Madrid is arguably the liveliest city in all of Spain, and in this European capital city, partying is a way of life; bars don’t typically get busy until 11pm or midnight and clubs stay open until sunrise. An influx of university students and international travelers have only helped maintain the city’s status as the ultimate nightlife destination through their nocturnal sleeping schedule and amazing ability to dance till they drop. Although the nightclubs seem to get all the attention for their legendary hours, the bars in Madrid should get a shout out for being both the perfect place to rally for a late night of clubbing adventures, or a wild destination in and of themselves. Whether you want to spend the night enjoying an authentic Spanish flamenco performance, or want to grab a beer and watch sports, Madrid has a bar for you.
Cardamomo is Madrid’s premier place to both watch and participate in flamenco dancing every night of the week. An impressively stocked bar greets guests as they walk in and eventually make their way to a small space in the back where some of Spain’s most talented flamenco dancers perform to the music of a singer and guitar virtuoso. The best-known dancers usually take the stage on Wednesday night, but you are guaranteed a great show any night of the week. It is immediately obvious that the venue is dedicated to respecting the art of flamenco dancing; the bar has a wall of posters and photographs to honor the greatest performers of all time. If you’re feeling inspired, classes are taught at 10:30pm that focus on the basic steps of flamenco, followed by a chance to show off your moves in a more free style environment.
Dubliners and O’Connell St. are twin Irish bars that sit right next door to each other, owned by the same person, and are almost identical inside. Both have two bars on a single level with scattered tables, and happening dance floors. O’Neill’s is a much larger pub just down the street with two levels and comfy recliners scattered throughout, inviting guests to kick back and enjoy a beer. All three bars have the classic dim lighting, hardwood floors and hefty pints that give them away as true Irish pubs. Dubliners, O’Connell St., and O’Neill’s attract a predominately English speaking audience, making it easy to strike up a conversation over a delicious pint. On holidays like St. Patrick’s Day and Halloween as well as for major football matches, all three of these sports bars get downright rowdy – making the bar banter all the more fun.

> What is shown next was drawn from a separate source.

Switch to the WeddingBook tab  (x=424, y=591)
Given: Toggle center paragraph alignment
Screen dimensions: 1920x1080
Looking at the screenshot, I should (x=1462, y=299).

If you’re looking for a drink that comes in a glass the size of a goldfish bowl, Chapandaz serves up just what you’re looking for. This venue has taken the idea of “cave bars” that made Madrid nightlife famous and ran with it. Old-fashioned lanterns lead crowds of locals and international students through jagged stonewalls and molten décor to mini-cave rooms and the huge curved bar. The real plato fuerte of Chapandaz is their signature drink, the leche pantera (panther milk), a mixture of gin and cinnamon combined with a flowing stream of milk poured straight from artificial rocks in the bar’s ceiling.
Bar Campus is a neighbor to Universidad Complutense, Spain’s largest university. Needless to say, most of the bar’s patrons are students looking to take advantage of the fact that they can walk or stumble to and from this notorious watering hole. An enormous wraparound bar provides the perfect spot for both local and international students to mingle, but if you need a quieter space or an escape from rowdy dancers, there is a small upstairs seating area. Although this place maintains a consistently energetic atmosphere, things really start to heat up around 10:30pm when guests are given the chance to make fools of themselves singing karaoke. Although there are many student friendly bars in Madrid, Bar Campus is the city’s definitive college drinking spot.
La Vía Láctea has been one of Madrid’s favorite places to spend the night sweating away on a crowded dance floor for over thirty years. A long bar on the first floor welcomes locals, students, and international travelers who can grab a spot at one of the comfy booths, or join in on a game of pool at the billiards table. If you are set on the idea of sitting down, it is best to get to La Vía Láctea before 1am because by 2am the main floor is filled to the brim with people looking to their get Nicki Minaj on. The upstairs is a smoking area equipped with a second bar, a few tables, and a 1950’s style jukebox. Vintage posters and custom mini-murals of famous bands cover the walls and ceiling and give a nod to the bar’s dedication to playing a nonstop flow of rock, funk, and techno beats.